Anthony Fenton fentona at shaw.ca
Sat Mar 18 23:42:44 MST 2006


Copyright 2006 Agence France Presse
All Rights Reserved
Data in Image
Agence France Presse -- English

March 18, 2006 Saturday 9:53 AM GMT

LENGTH: 451 words

HEADLINE: Iran accuses US and Britain of provoking deadly tensions

DATELINE: TEHRAN, March 18 2006

BODY:


Iran on Saturday accused the United States and Britain of provoking  
ethnic and religious tensions that led to the killing of 23 people in  
an ambush by Afghan bandits near Iran's border with Afghanistan.

"What is clear is that the United States and Britain are behind the  
events," Interior Minister Mostafa Pour-Mohammadi said according to  
the student news agency ISNA.

"According to our reports, US and British security chiefs met with  
rebel leaders and provoked them to commit such attacks."

The interior minister also accused the United States and Britain of  
involvement in the recent wave of unrest in the southwestern province  
of Khuzistan, which borders Iraq and is home to a large ethnic Arab  
minority.

Iranian officials said Friday that Afghan bandits with links to US  
and British security services had killed 22 people in Iran, but on  
Saturday raisd the death toll to 23.

Among those killed was Hossein Ali Nouri, the governor of Zahedan,  
who was first reported critically wounded and later died of his  
injuries, Iranian media said.

Police said "a group of armed bandits" crossed the Afghanistan border  
and ambushed "innocent people driving in their vehicles" between the  
border city of Zabol and Zahedan, the capital of Sistan-Baluchistan  
province.

According to some Iranian news agencies on Friday, Nouri and his  
deputy were shot several times in the chest and abdomen.

The officials were returning to Zahedan after attending a ceremony of  
war commanders in Zabol, the reports added.

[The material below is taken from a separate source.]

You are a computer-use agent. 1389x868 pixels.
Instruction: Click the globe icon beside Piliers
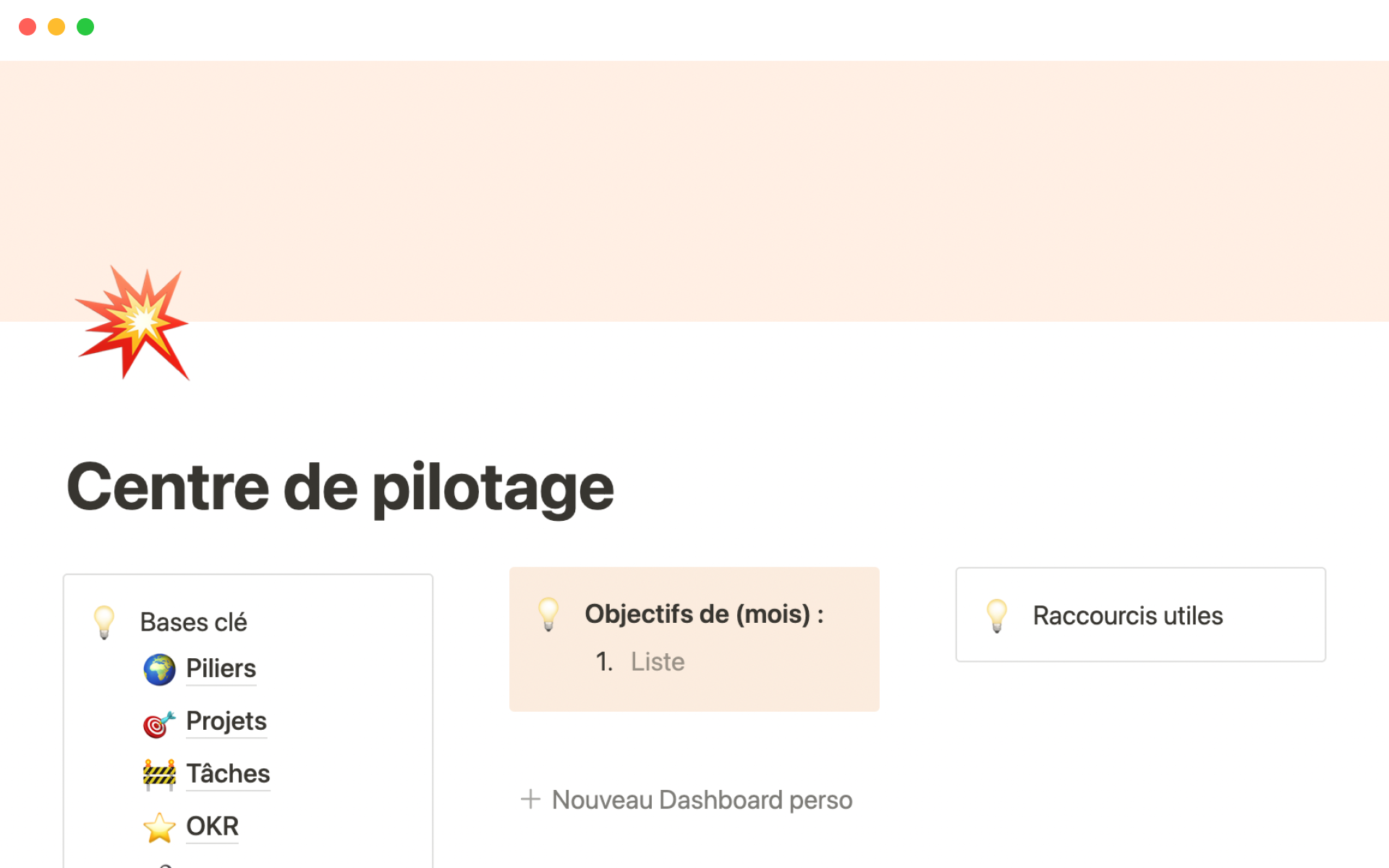159,669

Iran's police commander, Brigadier General Esmail Ahmadi-Moqaddam,  
told state television Friday: "We have information that the bandits  
in Sistan-Baluchistan area had some meetings with the British and the  
American security services.

"These services have dictated plans to the bandits on how to  
destabilise the area. They are trying to spread disputes between  
Shiites and Sunnis. This is a terrorist action against innocent  
civilians," he told reporters upon arriving at Zahedan's airport.

Ahmadi-Moqaddam said the bandits had killed Shiites, who were stopped  
at a mock checkpoint.

"There is the possibility that the bandits have escaped to  
Afghanistan since the area is close to the border," he added.

Sistan-Baluchistan, a mostly Sunni Muslim province in predominantly  
Shiite Iran, is notoriously lawless and is a key transit route for  
opium and other drugs from Afghanistan and Pakistan headed for Europe  
and the Gulf.

Three month ago, a group of Iranian soldiers was kidnapped near the  
border with Pakistan by a hardline Sunni Muslim group operating in  
the unruly border area. They were later released.

Iranian officials and media had initially said the kidnappers were  
bandits, drug traffickers or dissident tribesmen.